Any projects in the horizon?

I have lots of interesting projects in the works.  Some are cheese-centric and some are more broadly about food.  I teach, always.  I connect people. I explore.  This is the first time in a decade that I haven’t been working in a restaurant every day.  It’s scary and liberating!  I just agreed to do an event for Vermont Restaurant Week. I’m planning on serving cheese in a 15 foot feed trough.  I want people to eat cheese in the context of the animals who gave their milk (to make the cheese), to think about that while they enjoy the hard work of Vermont’s diary people, cheese makers, herd-managers, affineurs and milking animals.  I want people to understand the community of work that goes into a piece of artisan cheese.

Describe the sexiest cheese plate you've ever experienced.

Tough question! I don’t usually eat cheese at a restaurant unless they carry something I’ve never had before.  Honestly, I’m bored by a lot of restaurant’s cheese plates.  I prefer to eat cheese in the context of working with it.  That’s when I enjoy eating cheese the most. It’s more personal and mystical for me when I’m working with it.

Name eight cheeses that any cheese head must try before being given the honor of wielding such a title and share with us three cheese makers that we should be watching.

I’m going to flip this question around! I can’t help myself! The goal of a cheese head should be to try EVERY possible cheese they can. Good cheese, bad cheese, ALL cheese.  The great thing about cheese is that every wheel is different, mutable.  There are cheeses I’ve eaten for years that STILL surprise me and express something new to me when I eat them. There are so many talented cheese makers!  Some just have “the touch”.  Because my approach can be quite mystical, I tend to admire the work of iconoclastic producers who are able to somehow infuse a ‘fingerprint” on all of their cheeses, a unique point of view so to speak.  Their work is not necessarily consistent in terms of production amount or style, but their cheeses are consistently great.

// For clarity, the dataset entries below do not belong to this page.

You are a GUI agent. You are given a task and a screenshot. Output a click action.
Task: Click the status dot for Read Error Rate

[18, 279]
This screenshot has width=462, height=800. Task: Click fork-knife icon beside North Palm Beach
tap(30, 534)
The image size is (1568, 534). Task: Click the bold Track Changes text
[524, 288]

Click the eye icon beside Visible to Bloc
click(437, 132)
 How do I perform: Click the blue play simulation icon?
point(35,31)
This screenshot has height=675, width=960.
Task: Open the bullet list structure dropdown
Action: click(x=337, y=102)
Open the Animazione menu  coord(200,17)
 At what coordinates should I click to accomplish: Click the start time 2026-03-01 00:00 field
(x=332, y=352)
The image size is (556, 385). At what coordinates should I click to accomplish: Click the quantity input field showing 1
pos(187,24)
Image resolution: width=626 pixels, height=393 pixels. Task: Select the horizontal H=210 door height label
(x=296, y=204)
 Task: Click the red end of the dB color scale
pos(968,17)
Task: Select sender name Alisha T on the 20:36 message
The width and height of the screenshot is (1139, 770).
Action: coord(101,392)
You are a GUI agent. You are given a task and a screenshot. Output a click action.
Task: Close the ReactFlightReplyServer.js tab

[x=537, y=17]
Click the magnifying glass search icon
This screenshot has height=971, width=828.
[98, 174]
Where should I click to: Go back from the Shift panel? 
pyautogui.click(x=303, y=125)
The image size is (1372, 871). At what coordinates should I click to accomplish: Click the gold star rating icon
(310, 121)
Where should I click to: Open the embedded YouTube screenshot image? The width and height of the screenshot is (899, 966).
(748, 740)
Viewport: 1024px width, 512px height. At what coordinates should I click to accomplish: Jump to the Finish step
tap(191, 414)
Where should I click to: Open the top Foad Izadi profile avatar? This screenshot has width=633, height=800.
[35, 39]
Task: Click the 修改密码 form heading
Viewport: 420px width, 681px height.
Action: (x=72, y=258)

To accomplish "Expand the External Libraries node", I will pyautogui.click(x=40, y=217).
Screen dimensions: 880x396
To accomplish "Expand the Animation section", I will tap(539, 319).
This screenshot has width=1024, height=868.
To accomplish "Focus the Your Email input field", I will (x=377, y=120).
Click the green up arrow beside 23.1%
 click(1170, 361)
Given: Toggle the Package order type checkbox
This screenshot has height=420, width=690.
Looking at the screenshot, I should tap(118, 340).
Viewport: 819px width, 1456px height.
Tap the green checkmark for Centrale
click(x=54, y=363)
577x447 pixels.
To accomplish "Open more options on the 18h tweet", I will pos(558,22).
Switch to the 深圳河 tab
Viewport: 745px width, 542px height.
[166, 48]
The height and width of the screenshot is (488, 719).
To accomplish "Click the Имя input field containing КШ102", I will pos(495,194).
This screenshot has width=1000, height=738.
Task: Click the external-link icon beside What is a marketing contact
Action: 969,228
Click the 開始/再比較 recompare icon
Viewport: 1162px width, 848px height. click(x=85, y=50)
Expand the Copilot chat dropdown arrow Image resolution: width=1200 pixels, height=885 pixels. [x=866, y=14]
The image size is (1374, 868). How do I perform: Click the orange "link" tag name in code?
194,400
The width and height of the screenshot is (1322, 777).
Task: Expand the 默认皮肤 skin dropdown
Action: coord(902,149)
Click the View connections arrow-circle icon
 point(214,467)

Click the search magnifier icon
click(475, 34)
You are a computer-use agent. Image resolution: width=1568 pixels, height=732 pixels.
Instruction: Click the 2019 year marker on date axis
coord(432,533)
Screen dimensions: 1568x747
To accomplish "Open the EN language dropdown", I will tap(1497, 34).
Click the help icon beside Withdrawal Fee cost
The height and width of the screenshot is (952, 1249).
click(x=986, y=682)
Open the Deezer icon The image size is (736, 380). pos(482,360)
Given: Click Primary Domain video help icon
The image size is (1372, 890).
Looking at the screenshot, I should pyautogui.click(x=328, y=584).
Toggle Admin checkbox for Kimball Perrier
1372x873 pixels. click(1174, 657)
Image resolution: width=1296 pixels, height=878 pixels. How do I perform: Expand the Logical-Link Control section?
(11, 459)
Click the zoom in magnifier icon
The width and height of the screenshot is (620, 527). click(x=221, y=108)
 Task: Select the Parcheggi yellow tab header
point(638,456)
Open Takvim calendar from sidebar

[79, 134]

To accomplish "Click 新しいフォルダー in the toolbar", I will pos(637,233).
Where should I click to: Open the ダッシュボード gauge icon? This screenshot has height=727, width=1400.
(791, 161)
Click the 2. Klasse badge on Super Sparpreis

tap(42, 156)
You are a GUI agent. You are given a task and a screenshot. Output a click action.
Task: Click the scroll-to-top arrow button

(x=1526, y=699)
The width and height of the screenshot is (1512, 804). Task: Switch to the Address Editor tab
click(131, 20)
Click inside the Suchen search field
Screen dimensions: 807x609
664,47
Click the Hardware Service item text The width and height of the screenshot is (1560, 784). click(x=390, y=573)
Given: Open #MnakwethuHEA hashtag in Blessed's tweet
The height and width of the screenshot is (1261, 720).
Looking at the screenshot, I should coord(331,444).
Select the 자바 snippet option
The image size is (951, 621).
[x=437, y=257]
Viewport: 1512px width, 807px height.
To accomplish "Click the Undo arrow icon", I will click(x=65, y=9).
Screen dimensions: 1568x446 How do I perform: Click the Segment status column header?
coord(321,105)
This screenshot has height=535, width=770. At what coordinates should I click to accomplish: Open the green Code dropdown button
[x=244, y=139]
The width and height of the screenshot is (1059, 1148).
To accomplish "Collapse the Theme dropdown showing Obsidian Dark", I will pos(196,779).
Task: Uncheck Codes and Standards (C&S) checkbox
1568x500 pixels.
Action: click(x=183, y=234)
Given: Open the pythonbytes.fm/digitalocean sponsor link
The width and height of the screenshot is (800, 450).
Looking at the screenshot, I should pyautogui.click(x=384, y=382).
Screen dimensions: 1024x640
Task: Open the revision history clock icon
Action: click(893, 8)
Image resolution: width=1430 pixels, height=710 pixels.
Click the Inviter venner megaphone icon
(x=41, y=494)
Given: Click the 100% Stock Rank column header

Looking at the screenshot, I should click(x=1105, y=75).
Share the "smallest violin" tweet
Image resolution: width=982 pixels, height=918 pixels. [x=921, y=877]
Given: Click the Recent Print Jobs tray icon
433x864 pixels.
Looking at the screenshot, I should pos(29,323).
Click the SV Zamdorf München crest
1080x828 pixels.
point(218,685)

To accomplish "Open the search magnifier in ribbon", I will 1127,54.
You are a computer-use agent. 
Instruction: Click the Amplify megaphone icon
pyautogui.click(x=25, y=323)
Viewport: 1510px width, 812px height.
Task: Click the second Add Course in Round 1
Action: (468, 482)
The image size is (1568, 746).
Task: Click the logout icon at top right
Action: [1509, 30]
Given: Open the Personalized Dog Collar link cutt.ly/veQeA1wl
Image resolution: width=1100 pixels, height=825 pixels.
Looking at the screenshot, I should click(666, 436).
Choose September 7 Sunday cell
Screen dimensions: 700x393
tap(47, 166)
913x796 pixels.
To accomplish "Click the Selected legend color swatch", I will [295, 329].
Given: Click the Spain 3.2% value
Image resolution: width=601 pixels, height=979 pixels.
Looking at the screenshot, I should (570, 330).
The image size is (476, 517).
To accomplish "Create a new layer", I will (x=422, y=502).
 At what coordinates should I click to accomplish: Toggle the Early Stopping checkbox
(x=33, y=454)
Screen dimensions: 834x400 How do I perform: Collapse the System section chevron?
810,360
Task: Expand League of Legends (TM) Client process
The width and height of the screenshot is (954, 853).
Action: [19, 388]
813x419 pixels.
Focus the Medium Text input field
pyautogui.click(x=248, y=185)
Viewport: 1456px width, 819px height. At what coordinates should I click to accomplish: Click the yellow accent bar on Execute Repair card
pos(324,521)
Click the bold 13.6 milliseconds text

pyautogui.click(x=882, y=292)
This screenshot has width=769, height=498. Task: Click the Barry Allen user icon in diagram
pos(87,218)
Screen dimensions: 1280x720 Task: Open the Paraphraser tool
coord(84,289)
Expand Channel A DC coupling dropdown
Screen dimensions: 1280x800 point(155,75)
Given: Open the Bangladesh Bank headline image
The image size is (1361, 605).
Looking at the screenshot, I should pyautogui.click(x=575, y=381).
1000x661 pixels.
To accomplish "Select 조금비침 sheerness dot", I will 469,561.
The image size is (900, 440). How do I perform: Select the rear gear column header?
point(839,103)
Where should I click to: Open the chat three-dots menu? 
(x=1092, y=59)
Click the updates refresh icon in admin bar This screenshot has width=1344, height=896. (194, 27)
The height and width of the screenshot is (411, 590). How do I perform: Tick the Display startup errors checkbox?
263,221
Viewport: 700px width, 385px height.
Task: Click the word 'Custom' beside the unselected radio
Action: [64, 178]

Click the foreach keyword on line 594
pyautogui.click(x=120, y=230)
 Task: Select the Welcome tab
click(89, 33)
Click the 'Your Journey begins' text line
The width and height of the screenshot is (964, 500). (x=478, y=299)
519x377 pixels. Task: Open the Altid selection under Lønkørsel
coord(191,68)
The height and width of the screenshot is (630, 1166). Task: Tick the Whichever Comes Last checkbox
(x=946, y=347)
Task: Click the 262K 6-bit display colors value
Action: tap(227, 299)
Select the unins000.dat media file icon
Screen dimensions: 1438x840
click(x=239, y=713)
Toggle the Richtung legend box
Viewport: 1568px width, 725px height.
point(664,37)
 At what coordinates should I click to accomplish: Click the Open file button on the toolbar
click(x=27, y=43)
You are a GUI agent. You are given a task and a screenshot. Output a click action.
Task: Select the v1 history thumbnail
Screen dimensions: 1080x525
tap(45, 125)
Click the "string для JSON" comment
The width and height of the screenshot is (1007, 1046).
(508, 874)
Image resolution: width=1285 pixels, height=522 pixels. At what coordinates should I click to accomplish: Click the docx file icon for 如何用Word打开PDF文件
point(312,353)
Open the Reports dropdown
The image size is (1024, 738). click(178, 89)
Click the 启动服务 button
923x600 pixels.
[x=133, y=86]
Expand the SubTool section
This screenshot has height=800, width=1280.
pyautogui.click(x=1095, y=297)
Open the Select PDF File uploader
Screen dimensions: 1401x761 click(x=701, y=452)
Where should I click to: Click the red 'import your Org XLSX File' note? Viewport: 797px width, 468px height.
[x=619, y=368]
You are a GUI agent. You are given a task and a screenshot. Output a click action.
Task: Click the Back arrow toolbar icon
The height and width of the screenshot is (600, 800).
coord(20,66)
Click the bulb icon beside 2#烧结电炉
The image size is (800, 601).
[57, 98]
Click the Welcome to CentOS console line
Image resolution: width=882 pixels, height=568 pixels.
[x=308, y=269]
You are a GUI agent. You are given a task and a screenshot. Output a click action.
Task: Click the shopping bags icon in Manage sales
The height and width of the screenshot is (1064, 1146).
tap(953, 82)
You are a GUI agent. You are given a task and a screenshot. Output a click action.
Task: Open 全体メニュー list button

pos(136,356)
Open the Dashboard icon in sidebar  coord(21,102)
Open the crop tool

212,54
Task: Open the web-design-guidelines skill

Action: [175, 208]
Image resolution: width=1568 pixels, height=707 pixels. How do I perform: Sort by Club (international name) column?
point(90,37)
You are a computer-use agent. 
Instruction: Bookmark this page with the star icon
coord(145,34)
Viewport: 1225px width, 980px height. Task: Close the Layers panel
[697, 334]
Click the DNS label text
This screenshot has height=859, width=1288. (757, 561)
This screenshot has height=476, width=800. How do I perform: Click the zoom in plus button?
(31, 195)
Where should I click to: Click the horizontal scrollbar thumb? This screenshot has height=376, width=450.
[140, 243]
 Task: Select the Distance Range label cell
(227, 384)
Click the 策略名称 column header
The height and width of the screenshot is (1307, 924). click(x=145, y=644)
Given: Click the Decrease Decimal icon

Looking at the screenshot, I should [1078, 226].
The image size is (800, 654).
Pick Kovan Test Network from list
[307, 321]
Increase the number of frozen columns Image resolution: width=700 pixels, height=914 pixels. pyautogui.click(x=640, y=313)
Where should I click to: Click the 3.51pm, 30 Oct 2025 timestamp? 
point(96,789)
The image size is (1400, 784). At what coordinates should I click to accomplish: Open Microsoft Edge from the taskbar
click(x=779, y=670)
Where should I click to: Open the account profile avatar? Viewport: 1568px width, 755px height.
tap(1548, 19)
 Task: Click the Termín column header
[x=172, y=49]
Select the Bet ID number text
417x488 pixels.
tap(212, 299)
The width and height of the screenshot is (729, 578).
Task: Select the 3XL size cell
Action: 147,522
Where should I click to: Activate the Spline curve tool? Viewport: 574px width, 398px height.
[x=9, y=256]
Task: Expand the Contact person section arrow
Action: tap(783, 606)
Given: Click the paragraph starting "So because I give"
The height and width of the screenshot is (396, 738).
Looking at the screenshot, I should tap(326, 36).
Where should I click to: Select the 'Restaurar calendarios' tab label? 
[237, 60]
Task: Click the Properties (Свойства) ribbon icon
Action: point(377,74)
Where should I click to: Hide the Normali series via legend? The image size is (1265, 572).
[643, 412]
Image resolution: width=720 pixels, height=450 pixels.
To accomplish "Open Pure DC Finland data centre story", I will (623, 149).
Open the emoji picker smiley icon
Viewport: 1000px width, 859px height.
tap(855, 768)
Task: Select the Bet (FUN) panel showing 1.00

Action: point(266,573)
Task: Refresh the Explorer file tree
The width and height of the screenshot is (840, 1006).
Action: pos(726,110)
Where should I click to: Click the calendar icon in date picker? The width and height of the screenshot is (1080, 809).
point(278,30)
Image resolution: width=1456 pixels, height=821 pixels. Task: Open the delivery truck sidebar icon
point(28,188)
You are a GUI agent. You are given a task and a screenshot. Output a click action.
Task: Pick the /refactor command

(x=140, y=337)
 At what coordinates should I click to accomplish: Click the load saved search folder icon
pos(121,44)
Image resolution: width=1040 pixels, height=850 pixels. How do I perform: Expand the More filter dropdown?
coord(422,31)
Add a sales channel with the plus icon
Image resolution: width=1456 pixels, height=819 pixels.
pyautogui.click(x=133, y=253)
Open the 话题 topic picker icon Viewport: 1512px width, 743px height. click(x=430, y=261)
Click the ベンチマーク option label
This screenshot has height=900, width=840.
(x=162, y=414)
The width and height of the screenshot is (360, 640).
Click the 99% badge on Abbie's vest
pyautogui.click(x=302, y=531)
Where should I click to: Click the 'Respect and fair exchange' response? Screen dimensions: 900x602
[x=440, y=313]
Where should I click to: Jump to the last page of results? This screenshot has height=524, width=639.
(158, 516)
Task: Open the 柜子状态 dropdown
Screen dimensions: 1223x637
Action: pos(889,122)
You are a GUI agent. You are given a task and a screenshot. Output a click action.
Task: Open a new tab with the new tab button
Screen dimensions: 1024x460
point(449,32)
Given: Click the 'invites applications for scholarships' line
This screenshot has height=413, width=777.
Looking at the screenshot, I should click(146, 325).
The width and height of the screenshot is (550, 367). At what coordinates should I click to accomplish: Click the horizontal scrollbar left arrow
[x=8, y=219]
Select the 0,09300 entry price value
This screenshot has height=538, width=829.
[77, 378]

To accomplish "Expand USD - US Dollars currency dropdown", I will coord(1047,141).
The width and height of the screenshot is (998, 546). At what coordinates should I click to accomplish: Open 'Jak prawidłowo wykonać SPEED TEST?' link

Consumers need to start looking at cheese as producer-driven, like wine.  Not “I want a cheddar”, but I want something from this producer, whatever they are working on RIGHT NOW.  That said, I’d gladly cuddle in the barn with Laini Fondiller of Lazy Lady Farm, Kelly Estrella of Estrella Family Creamery, Michael Lee of Twig Farm, Rick and Helen Feete of Meadow Creek Dairy, Soyoung Scanlan of Andante Dairy, Brad Parker of Pipe Dreams Farm, Nancy Richards of Bronson Hill Cheesery, I could go on and on and on…

And lastly, pastry chef Plino Sandalio of gouda ice cream fame wants you to explain for him the meaning of "they need some cheese for that cracker," besides, well, you know, that crackers need love too.

I’m no linguist, so I can’t be sure about the origin of this phrase, but I’ll go with my gut.  There’s something sexual about it, the assumption of SPREADING something luscious and decadent.  There’s also a double meaning for me in that phrase, like crackers are boring white people and cheese is some soul, some flavor, some spice.  It’s possible that “They Need Some Cheese For That Cracker” is the follow-up single to James Brown’s “Mother Popcorn”.